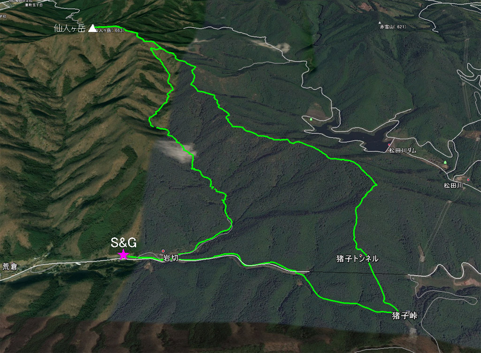Viewport: 481px width, 353px height.
Task: Click the 赤雪山(621) mountain label
Action: pyautogui.click(x=393, y=27)
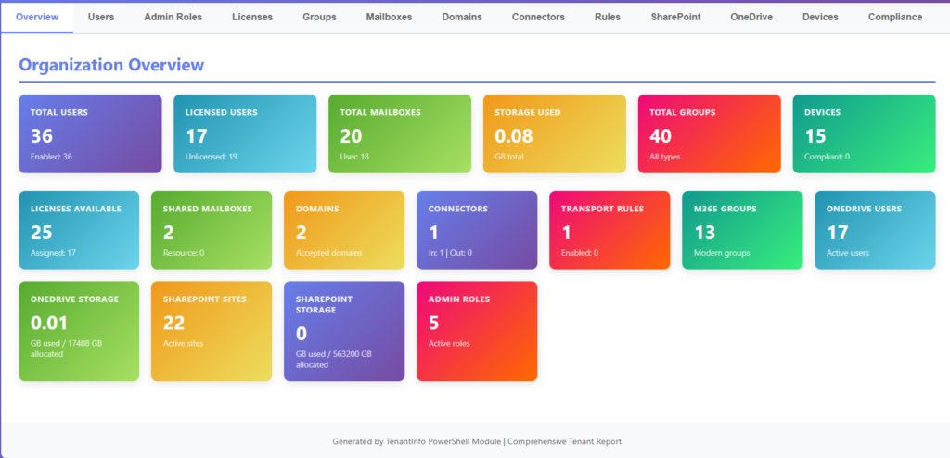The height and width of the screenshot is (458, 950).
Task: Click the Admin Roles stat card
Action: [477, 331]
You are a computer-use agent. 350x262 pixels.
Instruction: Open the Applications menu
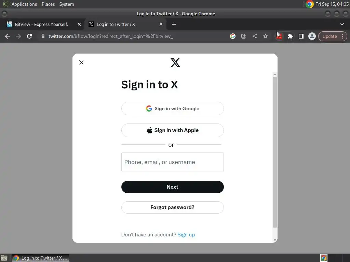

::::

* **What is required**
Leave the pictures out, and please copy only the lines from the one with "You are a computer-use agent. 350x262 pixels." through the end of the listing.

* **Solution to this problem**
You are a computer-use agent. 350x262 pixels.
Instruction: Open the Applications menu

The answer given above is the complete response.